[[ EXERCISE INPUT, beginning ]]

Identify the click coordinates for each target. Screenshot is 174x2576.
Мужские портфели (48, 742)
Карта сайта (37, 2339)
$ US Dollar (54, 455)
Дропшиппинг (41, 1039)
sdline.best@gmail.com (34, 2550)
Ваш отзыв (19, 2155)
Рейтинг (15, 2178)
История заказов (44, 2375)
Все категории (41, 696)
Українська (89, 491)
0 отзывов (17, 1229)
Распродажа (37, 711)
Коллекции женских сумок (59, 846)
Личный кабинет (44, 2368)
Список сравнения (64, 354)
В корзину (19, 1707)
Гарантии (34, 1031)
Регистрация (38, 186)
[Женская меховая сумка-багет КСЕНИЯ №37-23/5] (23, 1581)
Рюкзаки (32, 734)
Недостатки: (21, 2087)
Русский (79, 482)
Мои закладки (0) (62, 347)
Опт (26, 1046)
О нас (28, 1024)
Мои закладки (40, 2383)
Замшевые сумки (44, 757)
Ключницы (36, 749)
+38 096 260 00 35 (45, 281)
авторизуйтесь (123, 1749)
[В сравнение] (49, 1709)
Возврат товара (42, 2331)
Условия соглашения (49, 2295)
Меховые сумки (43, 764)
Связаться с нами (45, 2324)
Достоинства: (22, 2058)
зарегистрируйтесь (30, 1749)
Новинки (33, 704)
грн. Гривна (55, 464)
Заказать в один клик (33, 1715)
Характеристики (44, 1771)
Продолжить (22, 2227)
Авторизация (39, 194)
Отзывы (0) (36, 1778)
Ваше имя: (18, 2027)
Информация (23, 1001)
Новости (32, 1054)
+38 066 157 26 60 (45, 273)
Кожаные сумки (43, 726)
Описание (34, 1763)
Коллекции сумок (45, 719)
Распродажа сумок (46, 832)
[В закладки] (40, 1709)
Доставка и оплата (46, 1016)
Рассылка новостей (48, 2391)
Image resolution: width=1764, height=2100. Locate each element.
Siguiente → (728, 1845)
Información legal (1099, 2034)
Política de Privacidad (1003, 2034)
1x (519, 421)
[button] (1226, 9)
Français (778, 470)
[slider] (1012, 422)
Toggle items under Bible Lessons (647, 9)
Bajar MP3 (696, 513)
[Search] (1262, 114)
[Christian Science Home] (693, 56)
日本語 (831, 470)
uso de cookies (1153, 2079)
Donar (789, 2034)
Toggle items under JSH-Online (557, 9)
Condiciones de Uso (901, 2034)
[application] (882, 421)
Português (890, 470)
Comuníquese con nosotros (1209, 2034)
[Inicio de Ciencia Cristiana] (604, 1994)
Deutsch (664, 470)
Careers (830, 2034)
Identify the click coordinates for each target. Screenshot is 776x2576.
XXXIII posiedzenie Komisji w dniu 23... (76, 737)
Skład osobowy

[[ EXERCISE INPUT, end ]]

• [YOUR INSTRUCTIONS]
Copy each record from above exactly, and include every line.

• [TASK SOLUTION]
Identify the click coordinates for each target. Screenshot is 174x2576.
Мужские портфели (48, 742)
Карта сайта (37, 2339)
$ US Dollar (54, 455)
Дропшиппинг (41, 1039)
sdline.best@gmail.com (34, 2550)
Ваш отзыв (19, 2155)
Рейтинг (15, 2178)
История заказов (44, 2375)
Все категории (41, 696)
Українська (89, 491)
0 отзывов (17, 1229)
Распродажа (37, 711)
Коллекции женских сумок (59, 846)
Личный кабинет (44, 2368)
Список сравнения (64, 354)
В корзину (19, 1707)
Гарантии (34, 1031)
Регистрация (38, 186)
[Женская меховая сумка-багет КСЕНИЯ №37-23/5] (23, 1581)
Рюкзаки (32, 734)
Недостатки: (21, 2087)
Русский (79, 482)
Мои закладки (0) (62, 347)
Опт (26, 1046)
О нас (28, 1024)
Мои закладки (40, 2383)
Замшевые сумки (44, 757)
Ключницы (36, 749)
+38 096 260 00 35 (45, 281)
авторизуйтесь (123, 1749)
[В сравнение] (49, 1709)
Возврат товара (42, 2331)
Условия соглашения (49, 2295)
Меховые сумки (43, 764)
Связаться с нами (45, 2324)
Достоинства: (22, 2058)
зарегистрируйтесь (30, 1749)
Новинки (33, 704)
грн. Гривна (55, 464)
Заказать в один клик (33, 1715)
Характеристики (44, 1771)
Продолжить (22, 2227)
Авторизация (39, 194)
Отзывы (0) (36, 1778)
Ваше имя: (18, 2027)
Информация (23, 1001)
Новости (32, 1054)
+38 066 157 26 60 (45, 273)
Кожаные сумки (43, 726)
Описание (34, 1763)
Коллекции сумок (45, 719)
Распродажа сумок (46, 832)
[В закладки] (40, 1709)
Доставка и оплата (46, 1016)
Рассылка новостей (48, 2391)
Image resolution: width=1764, height=2100. Locate each element.
Siguiente → (728, 1845)
Información legal (1099, 2034)
Política de Privacidad (1003, 2034)
1x (519, 421)
[button] (1226, 9)
Français (778, 470)
[slider] (1012, 422)
Toggle items under Bible Lessons (647, 9)
Bajar MP3 (696, 513)
[Search] (1262, 114)
[Christian Science Home] (693, 56)
日本語 (831, 470)
uso de cookies (1153, 2079)
Donar (789, 2034)
Toggle items under JSH-Online (557, 9)
Condiciones de Uso (901, 2034)
[application] (882, 421)
Português (890, 470)
Comuníquese con nosotros (1209, 2034)
[Inicio de Ciencia Cristiana] (604, 1994)
Deutsch (664, 470)
Careers (830, 2034)
Identify the click coordinates for each target. Screenshot is 776x2576.
XXXIII posiedzenie Komisji w dniu 23... (76, 737)
Skład osobowy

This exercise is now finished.